- Dete Location in Zimbabwe
- Coordinates: 18°37′08″S 26°51′33″E﻿ / ﻿18.61889°S 26.85917°E
- Country: Zimbabwe
- Elevation: 1,091 m (3,579 ft)

Population
- • Total: 2,993
- Climate: BSh

= Dete =

Dete (previously known as Dett)is a small railway re-crewing depot and a developing town on the Bulawayo-Hwange-Victoria Falls railway line in Zimbabwe, approximately 300 km north-west of Bulawayo and 67 km south-east of Hwange, lying within the Hwange National Park.

==Features==
While originally unpopular with train crews stationed there because of its relative isolation and limited shopping and education facilities, these drawbacks were offset by a daily financial allowance and an extra day of paid leave for every month served there by railway workers. In the modern day though, Dete has grown into a full community.

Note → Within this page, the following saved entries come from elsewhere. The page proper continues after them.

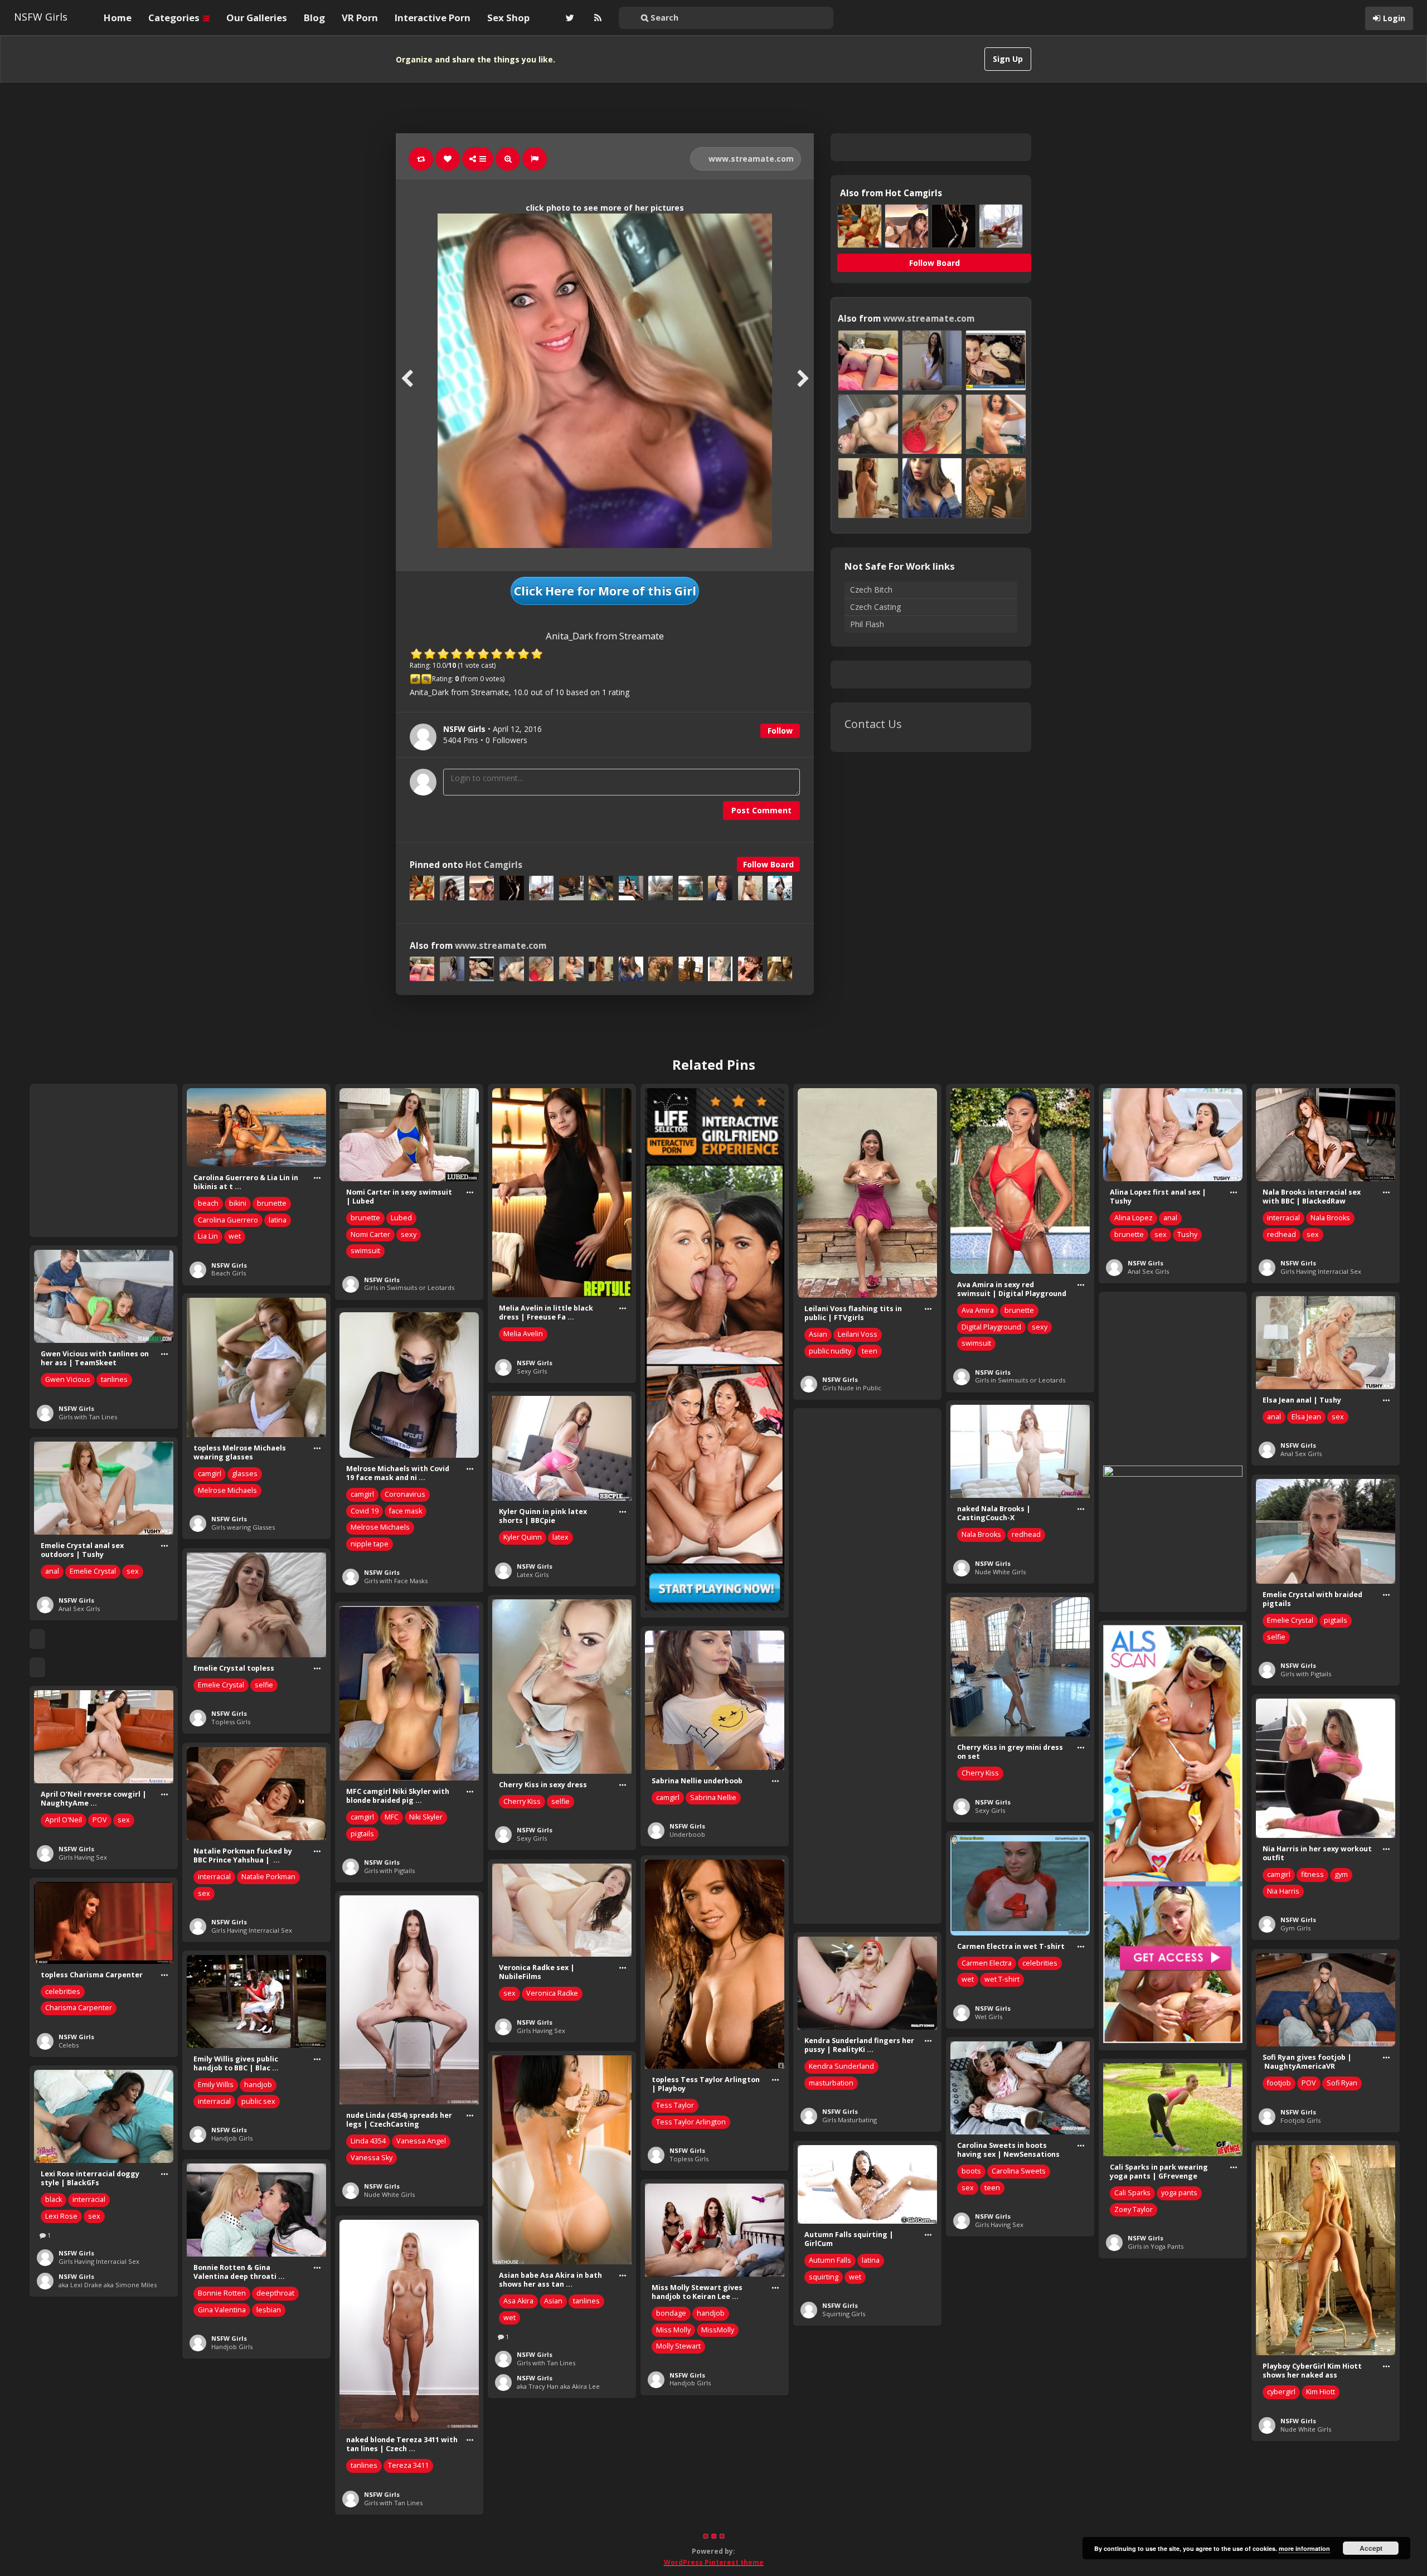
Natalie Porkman (268, 1876)
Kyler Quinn (522, 1537)
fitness (1312, 1874)
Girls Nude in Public (851, 1388)
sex (1160, 1234)
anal (1170, 1217)
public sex (258, 2101)
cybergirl (1281, 2391)
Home (118, 17)
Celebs (69, 2045)
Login (1394, 18)
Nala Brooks (1330, 1217)
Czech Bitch (871, 589)
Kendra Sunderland (841, 2066)
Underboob (687, 1834)
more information (1304, 2548)
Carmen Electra (987, 1963)
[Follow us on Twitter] (569, 18)
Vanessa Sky (371, 2157)
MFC (392, 1817)
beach (208, 1203)
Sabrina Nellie (713, 1797)
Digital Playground (991, 1327)
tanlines (114, 1379)
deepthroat (275, 2293)
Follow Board (768, 864)
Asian (818, 1334)
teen (869, 1351)
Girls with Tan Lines (88, 1417)
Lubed (401, 1217)
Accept (1371, 2548)
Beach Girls (228, 1273)
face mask (405, 1511)
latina (278, 1220)
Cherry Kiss (980, 1773)
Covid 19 (364, 1511)
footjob (1279, 2083)
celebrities (1039, 1963)
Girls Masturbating (849, 2120)
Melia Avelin (523, 1333)
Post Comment (761, 810)
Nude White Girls (1000, 1572)
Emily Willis (216, 2084)
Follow (780, 730)
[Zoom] (508, 159)
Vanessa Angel (421, 2141)
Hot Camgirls (493, 865)
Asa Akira (518, 2301)
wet (235, 1236)
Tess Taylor (675, 2105)
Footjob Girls (1300, 2120)
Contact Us (873, 723)
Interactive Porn (432, 17)
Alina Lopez (1133, 1217)
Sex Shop (508, 17)
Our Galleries (256, 17)
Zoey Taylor (1133, 2209)
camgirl (209, 1473)
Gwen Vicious (67, 1379)
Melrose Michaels (227, 1490)
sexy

There are three main suburbs. The largest two are the densely populated Mtuya and Soweto. Mtuya is made up of predominantly mud houses with thatch roofs, while Soweto is composed of brick houses with asbestos roofing. Soweto and the smaller Bote were electrified under the government's R.E.P in 2012. The smaller and less densely populated suburb is the 'Railways' suburb, originally built by the railways for its workers, but now inhabited by a mixture of the wealthier Dete inhabitants.

Residents of Dete are used to seeing wild game visit their houses and backyards. Over the years, animals have made good to stay away from residential areas lest they be prey for poachers, save for elephants that still terrorise the area. For visitors, Dete offers easy access to Hwange Main Camp, a popular entry point to the Hwange National Park. There is also access to the local Detema Safari Lodge, as well as the Hwange Safari Lodge. Detema Safari Lodge was burnt down in 2011 in a case of a wildfire and what remains is a ruin. There is New Game Reserve Hotel which is located at the Dete shopping centre and Miombo Lodge some three kilometres east of the shopping centre.

There are two primary schools, Sir Roy Welensky School, Dete (located within the Railway suburb, and St Francis Xavier School, Dete (a Catholic school). There is a local day secondary school called Detema Secondary School, as well as the Marist Brothers Secondary School (established 1972), located five kilometers from Dete town.

Dete is near the Kamativi tin mine and its economy depends on that and small grocery shops that serve the community. The majority of income earners are civil servants, while the major portion of residents subsist on urban agriculture, i.e. small plots.

==Train system==
Bulawayo-based train crews booked off on arrival at Dete, while Dete or Hwange train crews worked the train further north to Hwange.

This system of trains working was phased out when diesel locomotives were introduced on the Bulawayo-Victoria Falls railway line.